Aufgabenstellung: Stimmen diese Aussagen mit dem Text über die Zeitungsverleger Bennett und Hearst überein? (a) Bennett schickte Stanley 1871 nach Afrika, um Livingstone zu suchen. (b) Das Verschwinden Livingstones wurde von der Zeitung bestellt. (c) Im Text heißt es, der amerikanisch-kubanische Krieg sei sicher Hearsts Werk gewesen. Antworte jeweils mit Ja oder Nein und belege die Antwort mit den entscheidenden Worten des Textes als wörtliches Zitat.

14.08.12006, 11:24
Hier noch ein Text von G. Laub, dem ich zwar nicht bedingungslos beipflichte, welcher aber einen - für meinen Geschmack - interessanten Gedankengang beinhaltet.
Abenteuer für die Medien
Der amerikanische Zeitungsverleger Bennett schickte im Jahre 1871 Stanley nach Afrika, den verschollenen Livingstone zu suchen. Er berichtete über seine Reise regelmäßig im New York Herald und schrieb dann darüber ein Buch. Wohlgemerkt, das Verschwinden und der Tod Livingstones wurde nicht von der Zeitung bestellt.
Ein anderer amerikanischer Zeitungsverleger, William Randolph Hearst, handelte nicht ganz dreißig Jahre später viel großzügiger. Er schickte einen bekannten Zeichner nach Kuba, mit dem Auftrag, Zeichnungen von dem Kriegsschauplatz zu machen. Als der Künstler nach einiger Zeit bei ihm nachfragte, was er wohl tun solle, da es keinen Krieg gab, antwortete Hearst telegrafisch: >>Sie besorgen die Bilder, den Krieg besorge ich.<< Der amerikanisch-kubanische Krieg kam - ob es Hearsts Werk war, weiß ich nicht so genau.

Bereitgestelltes Material:
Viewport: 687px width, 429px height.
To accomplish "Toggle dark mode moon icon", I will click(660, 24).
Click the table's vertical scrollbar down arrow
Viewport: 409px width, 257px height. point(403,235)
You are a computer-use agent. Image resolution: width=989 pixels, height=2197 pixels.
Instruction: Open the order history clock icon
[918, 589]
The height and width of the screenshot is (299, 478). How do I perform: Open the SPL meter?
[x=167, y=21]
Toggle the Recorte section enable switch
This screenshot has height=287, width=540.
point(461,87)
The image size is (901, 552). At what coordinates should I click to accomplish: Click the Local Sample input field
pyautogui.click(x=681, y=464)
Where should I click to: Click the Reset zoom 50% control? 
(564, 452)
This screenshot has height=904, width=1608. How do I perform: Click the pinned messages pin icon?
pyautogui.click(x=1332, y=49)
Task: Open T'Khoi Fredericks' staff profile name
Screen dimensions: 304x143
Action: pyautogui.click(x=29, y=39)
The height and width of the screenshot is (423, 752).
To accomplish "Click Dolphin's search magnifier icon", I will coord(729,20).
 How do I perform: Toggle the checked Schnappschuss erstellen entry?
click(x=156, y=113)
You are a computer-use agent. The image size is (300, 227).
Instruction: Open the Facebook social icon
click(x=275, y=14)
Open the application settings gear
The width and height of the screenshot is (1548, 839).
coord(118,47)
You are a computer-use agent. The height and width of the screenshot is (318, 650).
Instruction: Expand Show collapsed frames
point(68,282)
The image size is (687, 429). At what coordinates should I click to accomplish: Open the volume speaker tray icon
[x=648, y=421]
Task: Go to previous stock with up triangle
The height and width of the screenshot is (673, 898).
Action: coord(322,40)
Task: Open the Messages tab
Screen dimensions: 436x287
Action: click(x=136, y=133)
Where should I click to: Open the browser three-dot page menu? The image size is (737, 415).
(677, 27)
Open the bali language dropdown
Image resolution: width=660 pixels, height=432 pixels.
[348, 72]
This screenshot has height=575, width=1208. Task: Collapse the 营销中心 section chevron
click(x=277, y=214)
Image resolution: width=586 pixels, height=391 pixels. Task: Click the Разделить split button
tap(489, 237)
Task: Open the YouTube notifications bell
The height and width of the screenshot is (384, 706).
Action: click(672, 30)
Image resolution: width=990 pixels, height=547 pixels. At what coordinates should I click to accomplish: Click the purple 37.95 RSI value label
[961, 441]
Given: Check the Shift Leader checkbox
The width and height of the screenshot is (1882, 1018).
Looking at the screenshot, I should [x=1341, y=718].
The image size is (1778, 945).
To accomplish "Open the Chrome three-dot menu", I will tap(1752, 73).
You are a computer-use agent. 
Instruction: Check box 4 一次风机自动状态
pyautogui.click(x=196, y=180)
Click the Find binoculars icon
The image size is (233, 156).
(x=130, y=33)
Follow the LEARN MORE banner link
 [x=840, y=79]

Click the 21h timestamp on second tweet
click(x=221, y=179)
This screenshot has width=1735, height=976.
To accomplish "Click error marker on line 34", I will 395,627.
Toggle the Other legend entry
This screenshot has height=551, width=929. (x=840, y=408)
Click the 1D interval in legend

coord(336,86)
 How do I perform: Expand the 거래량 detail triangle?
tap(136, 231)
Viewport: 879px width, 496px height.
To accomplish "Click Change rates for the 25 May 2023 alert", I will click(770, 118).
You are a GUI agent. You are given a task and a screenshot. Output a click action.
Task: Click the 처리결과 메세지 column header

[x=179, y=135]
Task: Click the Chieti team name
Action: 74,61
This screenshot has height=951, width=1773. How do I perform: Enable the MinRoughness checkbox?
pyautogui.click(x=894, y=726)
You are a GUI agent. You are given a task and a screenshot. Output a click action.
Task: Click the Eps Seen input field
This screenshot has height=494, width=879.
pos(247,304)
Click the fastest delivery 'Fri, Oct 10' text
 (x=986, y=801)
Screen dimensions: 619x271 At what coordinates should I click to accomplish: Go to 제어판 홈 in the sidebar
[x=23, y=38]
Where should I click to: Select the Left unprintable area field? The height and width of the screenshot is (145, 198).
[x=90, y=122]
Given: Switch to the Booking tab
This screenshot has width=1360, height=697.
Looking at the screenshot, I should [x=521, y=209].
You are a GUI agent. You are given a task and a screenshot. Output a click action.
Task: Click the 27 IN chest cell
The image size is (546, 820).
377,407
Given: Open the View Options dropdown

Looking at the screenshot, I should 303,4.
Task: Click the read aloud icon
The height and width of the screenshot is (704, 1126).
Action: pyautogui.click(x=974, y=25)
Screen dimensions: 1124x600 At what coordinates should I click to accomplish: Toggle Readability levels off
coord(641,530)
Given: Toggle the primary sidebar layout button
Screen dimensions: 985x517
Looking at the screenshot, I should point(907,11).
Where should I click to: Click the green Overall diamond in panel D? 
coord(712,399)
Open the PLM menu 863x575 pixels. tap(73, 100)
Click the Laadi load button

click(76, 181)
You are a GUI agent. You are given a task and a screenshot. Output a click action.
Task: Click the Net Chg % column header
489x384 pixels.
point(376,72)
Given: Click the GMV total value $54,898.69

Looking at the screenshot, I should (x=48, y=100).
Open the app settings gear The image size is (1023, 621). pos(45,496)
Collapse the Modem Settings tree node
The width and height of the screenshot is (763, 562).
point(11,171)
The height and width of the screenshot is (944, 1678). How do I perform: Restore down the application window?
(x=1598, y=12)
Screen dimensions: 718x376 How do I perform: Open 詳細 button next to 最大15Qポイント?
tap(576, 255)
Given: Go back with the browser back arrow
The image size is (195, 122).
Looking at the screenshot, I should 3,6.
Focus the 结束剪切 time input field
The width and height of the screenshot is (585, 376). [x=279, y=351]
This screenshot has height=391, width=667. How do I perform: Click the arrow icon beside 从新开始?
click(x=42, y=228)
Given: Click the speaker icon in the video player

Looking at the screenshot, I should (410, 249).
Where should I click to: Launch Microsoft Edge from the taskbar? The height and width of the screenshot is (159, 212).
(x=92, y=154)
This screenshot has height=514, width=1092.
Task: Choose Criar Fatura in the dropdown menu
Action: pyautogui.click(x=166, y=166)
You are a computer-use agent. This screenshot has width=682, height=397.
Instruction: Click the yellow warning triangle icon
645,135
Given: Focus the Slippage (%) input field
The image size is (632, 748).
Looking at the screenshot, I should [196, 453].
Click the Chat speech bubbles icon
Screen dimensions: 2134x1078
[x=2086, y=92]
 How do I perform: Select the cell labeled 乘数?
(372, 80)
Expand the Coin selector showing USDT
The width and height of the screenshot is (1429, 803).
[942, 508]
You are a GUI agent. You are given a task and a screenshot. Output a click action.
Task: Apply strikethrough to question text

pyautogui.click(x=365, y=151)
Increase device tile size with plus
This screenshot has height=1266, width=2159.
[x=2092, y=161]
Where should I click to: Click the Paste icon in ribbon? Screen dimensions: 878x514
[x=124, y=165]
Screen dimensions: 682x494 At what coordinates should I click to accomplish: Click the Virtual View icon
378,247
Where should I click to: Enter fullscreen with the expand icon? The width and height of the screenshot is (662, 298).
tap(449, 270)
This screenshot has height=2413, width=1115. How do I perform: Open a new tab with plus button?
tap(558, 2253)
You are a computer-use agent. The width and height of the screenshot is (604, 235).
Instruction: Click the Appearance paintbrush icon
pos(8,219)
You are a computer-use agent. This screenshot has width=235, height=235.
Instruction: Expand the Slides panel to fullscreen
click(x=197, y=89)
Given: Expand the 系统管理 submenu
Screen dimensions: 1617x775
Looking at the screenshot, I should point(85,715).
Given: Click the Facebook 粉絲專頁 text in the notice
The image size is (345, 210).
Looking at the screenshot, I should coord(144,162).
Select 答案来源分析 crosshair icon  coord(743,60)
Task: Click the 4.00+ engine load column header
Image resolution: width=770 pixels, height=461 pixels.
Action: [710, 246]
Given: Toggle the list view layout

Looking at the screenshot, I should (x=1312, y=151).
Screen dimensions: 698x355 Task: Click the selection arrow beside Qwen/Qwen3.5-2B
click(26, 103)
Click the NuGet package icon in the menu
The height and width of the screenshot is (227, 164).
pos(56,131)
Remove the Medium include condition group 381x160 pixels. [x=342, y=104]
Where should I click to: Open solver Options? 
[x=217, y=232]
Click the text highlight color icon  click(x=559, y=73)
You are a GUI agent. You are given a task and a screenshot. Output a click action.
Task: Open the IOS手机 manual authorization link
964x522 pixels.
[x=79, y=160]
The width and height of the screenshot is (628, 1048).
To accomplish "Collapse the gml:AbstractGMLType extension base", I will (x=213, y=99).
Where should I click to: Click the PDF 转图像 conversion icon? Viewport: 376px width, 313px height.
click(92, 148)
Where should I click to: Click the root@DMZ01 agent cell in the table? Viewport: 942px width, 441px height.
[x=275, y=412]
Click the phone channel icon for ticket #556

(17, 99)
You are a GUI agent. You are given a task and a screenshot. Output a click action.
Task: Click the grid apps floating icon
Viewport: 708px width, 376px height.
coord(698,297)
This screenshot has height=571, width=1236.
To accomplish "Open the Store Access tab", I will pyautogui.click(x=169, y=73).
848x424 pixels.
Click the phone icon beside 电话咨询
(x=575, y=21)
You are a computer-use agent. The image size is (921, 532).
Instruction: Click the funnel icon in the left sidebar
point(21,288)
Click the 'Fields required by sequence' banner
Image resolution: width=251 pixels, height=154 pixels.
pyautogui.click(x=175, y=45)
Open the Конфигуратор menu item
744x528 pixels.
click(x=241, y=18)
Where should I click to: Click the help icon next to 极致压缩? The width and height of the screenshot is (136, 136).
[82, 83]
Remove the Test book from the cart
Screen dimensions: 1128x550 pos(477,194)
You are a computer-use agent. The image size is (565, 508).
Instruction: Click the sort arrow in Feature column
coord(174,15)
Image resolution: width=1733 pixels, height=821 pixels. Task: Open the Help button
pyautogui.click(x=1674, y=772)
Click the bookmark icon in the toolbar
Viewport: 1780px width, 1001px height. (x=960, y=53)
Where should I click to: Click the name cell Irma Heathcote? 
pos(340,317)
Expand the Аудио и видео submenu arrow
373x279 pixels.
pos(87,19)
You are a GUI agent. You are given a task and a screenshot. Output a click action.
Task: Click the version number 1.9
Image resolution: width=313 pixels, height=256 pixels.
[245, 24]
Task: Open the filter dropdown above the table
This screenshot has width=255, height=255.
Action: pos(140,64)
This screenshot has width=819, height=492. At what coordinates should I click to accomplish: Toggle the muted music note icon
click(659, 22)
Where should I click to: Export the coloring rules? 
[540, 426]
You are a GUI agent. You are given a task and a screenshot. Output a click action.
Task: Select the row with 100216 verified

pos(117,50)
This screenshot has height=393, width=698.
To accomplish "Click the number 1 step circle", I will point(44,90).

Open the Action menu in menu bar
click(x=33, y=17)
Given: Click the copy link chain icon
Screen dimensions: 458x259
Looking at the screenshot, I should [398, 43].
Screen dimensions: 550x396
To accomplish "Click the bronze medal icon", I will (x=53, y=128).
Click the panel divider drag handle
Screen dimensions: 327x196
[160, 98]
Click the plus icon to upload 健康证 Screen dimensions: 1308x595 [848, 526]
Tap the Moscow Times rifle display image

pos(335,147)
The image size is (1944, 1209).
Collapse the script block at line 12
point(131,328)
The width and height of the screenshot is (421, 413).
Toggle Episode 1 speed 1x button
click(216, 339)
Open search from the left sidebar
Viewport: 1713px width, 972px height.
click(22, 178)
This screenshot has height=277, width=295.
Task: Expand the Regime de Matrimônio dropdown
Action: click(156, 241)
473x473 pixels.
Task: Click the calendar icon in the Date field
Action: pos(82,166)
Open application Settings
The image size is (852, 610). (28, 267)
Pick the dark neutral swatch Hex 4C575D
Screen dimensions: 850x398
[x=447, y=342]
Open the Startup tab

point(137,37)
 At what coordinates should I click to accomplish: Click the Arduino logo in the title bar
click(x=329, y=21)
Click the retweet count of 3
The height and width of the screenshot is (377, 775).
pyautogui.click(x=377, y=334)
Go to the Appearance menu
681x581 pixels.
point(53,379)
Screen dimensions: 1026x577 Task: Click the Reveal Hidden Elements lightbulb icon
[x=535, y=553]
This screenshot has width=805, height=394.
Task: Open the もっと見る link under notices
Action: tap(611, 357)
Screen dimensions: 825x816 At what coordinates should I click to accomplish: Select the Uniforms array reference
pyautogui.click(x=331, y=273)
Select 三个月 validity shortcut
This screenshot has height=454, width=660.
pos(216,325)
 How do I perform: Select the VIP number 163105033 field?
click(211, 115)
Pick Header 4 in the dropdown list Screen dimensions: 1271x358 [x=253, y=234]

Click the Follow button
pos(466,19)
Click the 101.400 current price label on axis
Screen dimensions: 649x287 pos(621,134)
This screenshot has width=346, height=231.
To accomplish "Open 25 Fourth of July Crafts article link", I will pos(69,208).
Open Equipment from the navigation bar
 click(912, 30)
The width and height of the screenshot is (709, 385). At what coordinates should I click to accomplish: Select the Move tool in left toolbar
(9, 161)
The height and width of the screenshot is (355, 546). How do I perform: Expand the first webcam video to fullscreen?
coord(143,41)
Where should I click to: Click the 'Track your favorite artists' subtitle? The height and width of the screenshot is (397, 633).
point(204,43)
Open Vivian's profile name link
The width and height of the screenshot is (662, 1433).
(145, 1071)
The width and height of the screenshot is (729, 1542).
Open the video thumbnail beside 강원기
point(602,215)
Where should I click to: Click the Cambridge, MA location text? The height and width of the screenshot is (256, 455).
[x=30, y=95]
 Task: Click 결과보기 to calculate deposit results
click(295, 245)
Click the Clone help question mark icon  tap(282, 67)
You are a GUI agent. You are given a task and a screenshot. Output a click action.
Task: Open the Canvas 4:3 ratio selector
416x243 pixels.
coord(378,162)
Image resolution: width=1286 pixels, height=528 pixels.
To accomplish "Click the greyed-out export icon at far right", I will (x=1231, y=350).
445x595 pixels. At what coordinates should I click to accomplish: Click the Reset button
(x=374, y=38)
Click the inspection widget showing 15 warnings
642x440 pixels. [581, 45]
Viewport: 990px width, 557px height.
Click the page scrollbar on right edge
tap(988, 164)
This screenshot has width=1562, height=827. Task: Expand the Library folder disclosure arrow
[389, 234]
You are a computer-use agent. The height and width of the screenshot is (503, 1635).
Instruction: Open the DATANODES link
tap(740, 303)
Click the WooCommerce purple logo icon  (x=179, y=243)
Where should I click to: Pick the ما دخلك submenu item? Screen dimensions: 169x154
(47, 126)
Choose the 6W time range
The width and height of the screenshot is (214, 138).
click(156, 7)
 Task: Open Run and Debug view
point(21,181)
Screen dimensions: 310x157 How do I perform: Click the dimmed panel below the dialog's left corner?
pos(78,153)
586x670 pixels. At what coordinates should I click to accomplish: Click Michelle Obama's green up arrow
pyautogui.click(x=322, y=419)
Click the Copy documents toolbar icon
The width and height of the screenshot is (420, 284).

Vollständige Lösung:
(a) Ja: „Der amerikanische Zeitungsverleger Bennett schickte im Jahre 1871 Stanley nach Afrika, den verschollenen Livingstone zu suchen.“
(b) Nein: „Wohlgemerkt, das Verschwinden und der Tod Livingstones wurde nicht von der Zeitung bestellt.“
(c) Nein: „ob es Hearsts Werk war, weiß ich nicht so genau.“